In Zone 1, or northern Ohio, more caregivers are coming down with the virus, said Dr. Robert Wyllie of the Cleveland Clinic.

“It’s not because they’re catching it in the hospital,” he said. “It’s because they’re catching it in the community, so we need everyone to double down.”

Wyllie stressed that now is not the time to give up. He asked that people re-evaluate and monitor their personal behavior.

“We’re asking for everyone’s help,” Vanderhoff said.

When asked if Ohio could see lockdowns and other previous mandates return, Lofgren noted that officials know a lot more about the virus and that things such as masks and social distancing work.

“We’re asking people to come together and do this,” he said. “This is the first step.”

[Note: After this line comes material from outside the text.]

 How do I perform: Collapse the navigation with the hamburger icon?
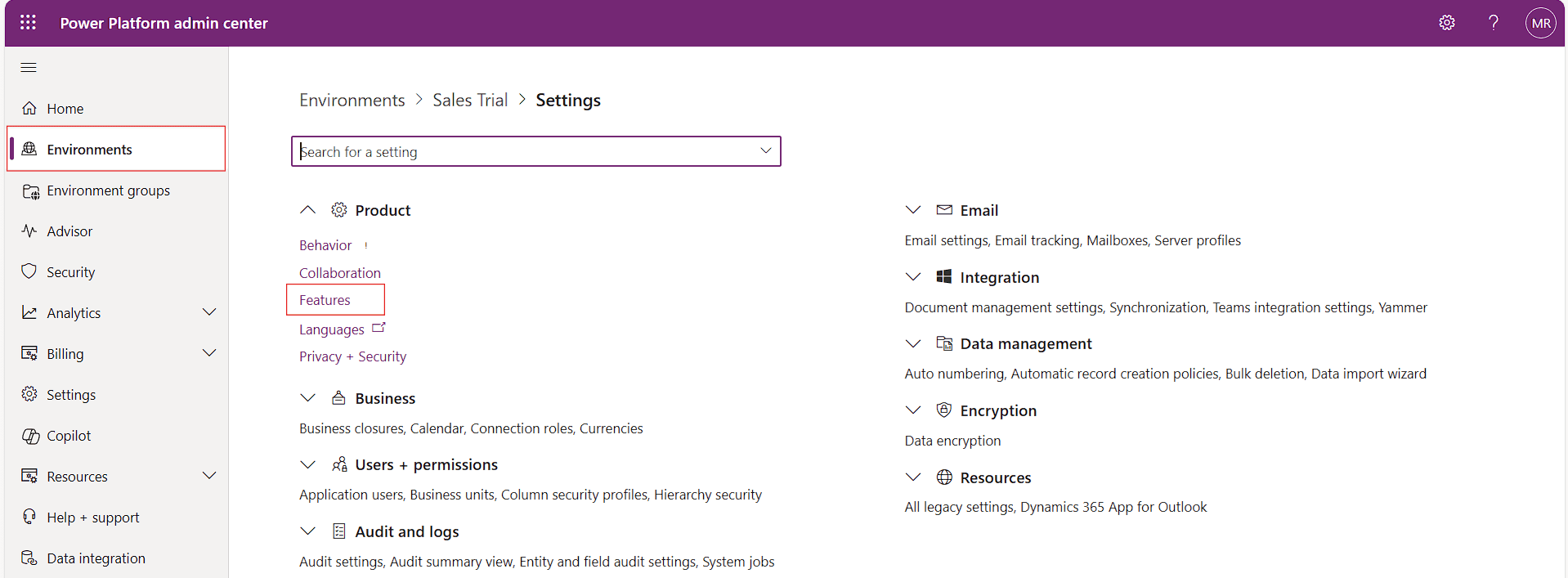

More than 150 hospitalizations were reported in Ohio Monday, just below the state’s 21-day average of 166. There are 2,533 COVID-19 patients in hospitals across the state, up by more than 1,000 than the 1,456 patients reported on Oct. 27, according to ODH.

In southwest Ohio, there were 671 hospitalized coronavirus patients on Monday, with 163 in the ICU and97 on ventilators. COVID-19 patients account for 9.76% of the region’s hospital beds, with 2,018 beds, or 29.34%, open.

The state added 34 ICU admissions to its total. There have been 4,047 ICU admissions reported in Ohio throughout the pandemic.

Ohio added 4,706 coronavirus cases Monday, bringing its total to 254,974, according to the ODH. Deaths increased by seven for a total of 5,524.

Last week, Ohio broke its record for daily cases multiple times, setting its most recent record with more than 5,500 cases on Saturday. The state reported more than 4,000 cases in 24 hours for the first time on Nov. 3 and hasn’t dropped below the 4,000 mark since.